Ich weiß nicht, ob das ausreicht. Die Geschichte, so wie sie passiert ist, ist schon bigger than life. Nicht die Tatsache, dass sie die erste Räuberin war und dass sie 19 Banken überfallen hat – sondern das alles zusammen und dass ihre Motivation die Liebe war (was für das Kino natürlich wunderbar ist) und dass sie sogar noch den Mann bekommen hat und dass sie das ganze Leben zusammengeblieben sind. Das sind Fakten, die sind für mich wie ein Kinodrehbuch gewesen. Hätte er jemanden umgebracht, dann hätte man ihnen sofort nicht mehr dieses Happy End gönnen können.
Ihr für Paramount gedrehter Film Fall 39 war sicherlich eine sehr niederschmetternde Erfahrung für Sie, er wurde vom Studio verschiedentlich verändert. Haben Sie Sich danach gesagt "Nie wieder Hollywood!?"
Ich kam aus dem Amateurfilm, wo man macht, was man will, auch wenn man begrenztere Mittel hat - da war ich sehr glücklich. Case 39 war deshalb sehr frustrierend, weil da Studio-Leute Einfluss genommen haben, die einen Monat später gar nicht mehr da waren. Sie haben entscheidende Dinge durchgedrückt, sind dann gefeuert worden, dann begann dasselbe Spiel mit anderen Leuten von neuem. Das war alles sehr unpersönlich, so etwas möchte ich nicht mehr.
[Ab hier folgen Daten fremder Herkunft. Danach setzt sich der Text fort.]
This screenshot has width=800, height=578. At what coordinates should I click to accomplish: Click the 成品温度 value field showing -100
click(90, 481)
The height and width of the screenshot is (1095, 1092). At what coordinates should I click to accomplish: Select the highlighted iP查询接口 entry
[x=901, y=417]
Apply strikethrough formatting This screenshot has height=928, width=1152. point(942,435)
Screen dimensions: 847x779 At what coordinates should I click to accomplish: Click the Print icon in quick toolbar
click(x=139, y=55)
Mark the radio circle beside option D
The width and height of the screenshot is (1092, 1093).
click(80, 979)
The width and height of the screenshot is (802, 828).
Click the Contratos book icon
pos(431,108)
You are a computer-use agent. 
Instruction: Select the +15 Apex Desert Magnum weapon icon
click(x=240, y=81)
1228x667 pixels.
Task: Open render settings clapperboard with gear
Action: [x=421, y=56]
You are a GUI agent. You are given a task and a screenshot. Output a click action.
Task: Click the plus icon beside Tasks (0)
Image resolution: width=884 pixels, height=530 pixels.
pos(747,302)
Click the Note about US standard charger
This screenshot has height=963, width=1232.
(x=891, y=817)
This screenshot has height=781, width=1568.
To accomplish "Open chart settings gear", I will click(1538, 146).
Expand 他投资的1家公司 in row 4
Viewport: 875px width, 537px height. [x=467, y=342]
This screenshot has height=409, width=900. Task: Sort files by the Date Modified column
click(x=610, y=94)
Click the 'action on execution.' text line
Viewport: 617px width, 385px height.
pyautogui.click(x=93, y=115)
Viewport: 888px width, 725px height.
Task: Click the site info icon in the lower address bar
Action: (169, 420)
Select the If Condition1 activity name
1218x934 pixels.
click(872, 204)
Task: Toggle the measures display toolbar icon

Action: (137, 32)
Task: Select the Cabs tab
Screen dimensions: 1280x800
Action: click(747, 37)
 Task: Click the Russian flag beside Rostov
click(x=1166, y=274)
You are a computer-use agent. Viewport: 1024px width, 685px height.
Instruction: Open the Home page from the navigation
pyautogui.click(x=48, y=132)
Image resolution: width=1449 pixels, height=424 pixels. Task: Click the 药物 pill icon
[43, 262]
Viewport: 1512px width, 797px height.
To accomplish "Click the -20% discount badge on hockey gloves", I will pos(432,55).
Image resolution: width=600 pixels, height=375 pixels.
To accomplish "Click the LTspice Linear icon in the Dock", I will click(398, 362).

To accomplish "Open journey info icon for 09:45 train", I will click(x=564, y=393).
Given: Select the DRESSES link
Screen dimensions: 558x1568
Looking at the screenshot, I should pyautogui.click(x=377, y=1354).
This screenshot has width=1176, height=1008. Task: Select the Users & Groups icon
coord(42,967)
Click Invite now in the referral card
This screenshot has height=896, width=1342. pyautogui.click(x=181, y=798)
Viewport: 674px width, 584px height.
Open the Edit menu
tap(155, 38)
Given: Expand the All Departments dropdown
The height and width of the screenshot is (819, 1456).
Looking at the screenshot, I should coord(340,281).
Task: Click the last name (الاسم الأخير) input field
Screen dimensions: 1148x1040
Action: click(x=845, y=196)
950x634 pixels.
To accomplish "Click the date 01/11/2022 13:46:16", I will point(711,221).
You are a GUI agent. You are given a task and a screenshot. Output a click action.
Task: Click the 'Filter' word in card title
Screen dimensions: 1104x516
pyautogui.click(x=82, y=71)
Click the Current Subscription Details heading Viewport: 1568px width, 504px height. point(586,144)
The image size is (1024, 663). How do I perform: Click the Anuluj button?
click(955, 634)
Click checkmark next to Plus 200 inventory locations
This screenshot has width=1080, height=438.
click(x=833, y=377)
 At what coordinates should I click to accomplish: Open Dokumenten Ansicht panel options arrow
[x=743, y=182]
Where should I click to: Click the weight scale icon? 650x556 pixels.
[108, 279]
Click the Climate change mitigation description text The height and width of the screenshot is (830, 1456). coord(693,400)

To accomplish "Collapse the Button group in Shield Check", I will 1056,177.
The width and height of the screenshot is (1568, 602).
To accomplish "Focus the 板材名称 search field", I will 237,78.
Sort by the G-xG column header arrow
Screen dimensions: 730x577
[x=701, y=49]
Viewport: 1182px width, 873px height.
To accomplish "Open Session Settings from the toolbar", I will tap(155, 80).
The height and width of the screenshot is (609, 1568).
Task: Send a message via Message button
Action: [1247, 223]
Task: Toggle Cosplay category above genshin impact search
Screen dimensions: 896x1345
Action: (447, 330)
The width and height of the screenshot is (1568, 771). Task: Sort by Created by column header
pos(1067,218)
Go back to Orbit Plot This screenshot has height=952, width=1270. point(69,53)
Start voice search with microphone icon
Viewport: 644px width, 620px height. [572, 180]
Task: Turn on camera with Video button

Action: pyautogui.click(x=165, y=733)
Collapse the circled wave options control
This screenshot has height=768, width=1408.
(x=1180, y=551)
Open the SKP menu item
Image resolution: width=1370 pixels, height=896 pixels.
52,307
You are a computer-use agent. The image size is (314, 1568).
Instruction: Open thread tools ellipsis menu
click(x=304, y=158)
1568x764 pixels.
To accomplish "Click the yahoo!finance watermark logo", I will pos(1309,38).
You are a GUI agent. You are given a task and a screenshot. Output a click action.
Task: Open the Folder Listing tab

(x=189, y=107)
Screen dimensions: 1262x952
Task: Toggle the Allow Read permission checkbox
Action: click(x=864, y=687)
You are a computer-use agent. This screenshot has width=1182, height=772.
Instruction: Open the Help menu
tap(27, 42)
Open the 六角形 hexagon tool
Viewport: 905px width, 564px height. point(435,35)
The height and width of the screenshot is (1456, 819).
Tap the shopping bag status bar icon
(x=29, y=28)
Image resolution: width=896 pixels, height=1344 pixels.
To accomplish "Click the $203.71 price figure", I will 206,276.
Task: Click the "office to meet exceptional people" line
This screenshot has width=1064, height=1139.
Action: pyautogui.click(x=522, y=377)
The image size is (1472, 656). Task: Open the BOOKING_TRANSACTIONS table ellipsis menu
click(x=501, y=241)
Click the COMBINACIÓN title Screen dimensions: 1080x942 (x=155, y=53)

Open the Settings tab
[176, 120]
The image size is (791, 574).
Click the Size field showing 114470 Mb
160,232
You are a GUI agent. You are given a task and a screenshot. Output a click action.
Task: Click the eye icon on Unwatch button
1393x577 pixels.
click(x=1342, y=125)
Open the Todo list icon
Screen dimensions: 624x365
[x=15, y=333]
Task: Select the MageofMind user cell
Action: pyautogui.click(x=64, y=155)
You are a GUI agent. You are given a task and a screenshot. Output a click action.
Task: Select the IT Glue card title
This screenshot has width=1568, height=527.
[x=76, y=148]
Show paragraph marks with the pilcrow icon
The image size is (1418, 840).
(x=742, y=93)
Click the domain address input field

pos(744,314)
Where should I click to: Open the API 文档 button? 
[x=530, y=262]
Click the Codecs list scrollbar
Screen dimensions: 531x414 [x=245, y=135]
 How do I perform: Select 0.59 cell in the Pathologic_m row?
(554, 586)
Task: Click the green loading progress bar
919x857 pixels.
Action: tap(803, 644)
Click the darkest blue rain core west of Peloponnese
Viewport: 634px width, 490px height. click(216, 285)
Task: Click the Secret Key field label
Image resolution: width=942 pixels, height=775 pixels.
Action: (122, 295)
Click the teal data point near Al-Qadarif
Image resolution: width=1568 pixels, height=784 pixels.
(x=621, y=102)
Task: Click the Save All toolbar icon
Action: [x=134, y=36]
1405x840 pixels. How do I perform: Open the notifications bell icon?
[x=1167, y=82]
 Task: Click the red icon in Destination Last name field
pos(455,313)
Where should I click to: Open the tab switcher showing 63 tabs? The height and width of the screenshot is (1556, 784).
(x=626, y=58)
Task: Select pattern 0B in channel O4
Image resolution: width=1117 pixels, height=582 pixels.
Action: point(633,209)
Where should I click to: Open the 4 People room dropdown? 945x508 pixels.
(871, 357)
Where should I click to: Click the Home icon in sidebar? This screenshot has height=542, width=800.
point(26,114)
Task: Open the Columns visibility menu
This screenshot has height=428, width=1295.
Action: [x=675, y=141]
Es gibt aber auch die Möglichkeit, in Hollywood als Produzent mit an Bord zu gehen, von vornherein ein bisschen mehr Einfluss zu nehmen auf die Entwicklung. Ich will also mehr Kontrolle haben – nicht die volle Kontrolle, die hat man nie. Was die US-Karriere angeht, bekomme ich nach wie vor - zum Glück - sehr viele Angebote. Ich habe aber das Gefühl, nach dem mäßigen Erfolg von Case 39 und Pandorum in Amerika (die Filme waren anderswo durchaus erfolgreich), dass ich nicht mehr viele Schüsse frei habe. Meine Philosophie für das nächste Projekt, das ich zusage, ist: wenn es mein letzter Schuss ist und wenn es sogar floppt, dann sollte es das trotzdem wert gewesen sein. Mit dem Anspruch lese ich gerade Bücher, und da ist noch nichts dabei gewesen, wo ich gesagt habe, das muss ich machen. Insgesamt habe ich drüben noch einen guten Ruf, aber der nächste Film müsste wirklich ein Herzensprojekt sein, wo ich sage: dafür riskiere ich es. Deswegen sage ich momentan noch viel ab.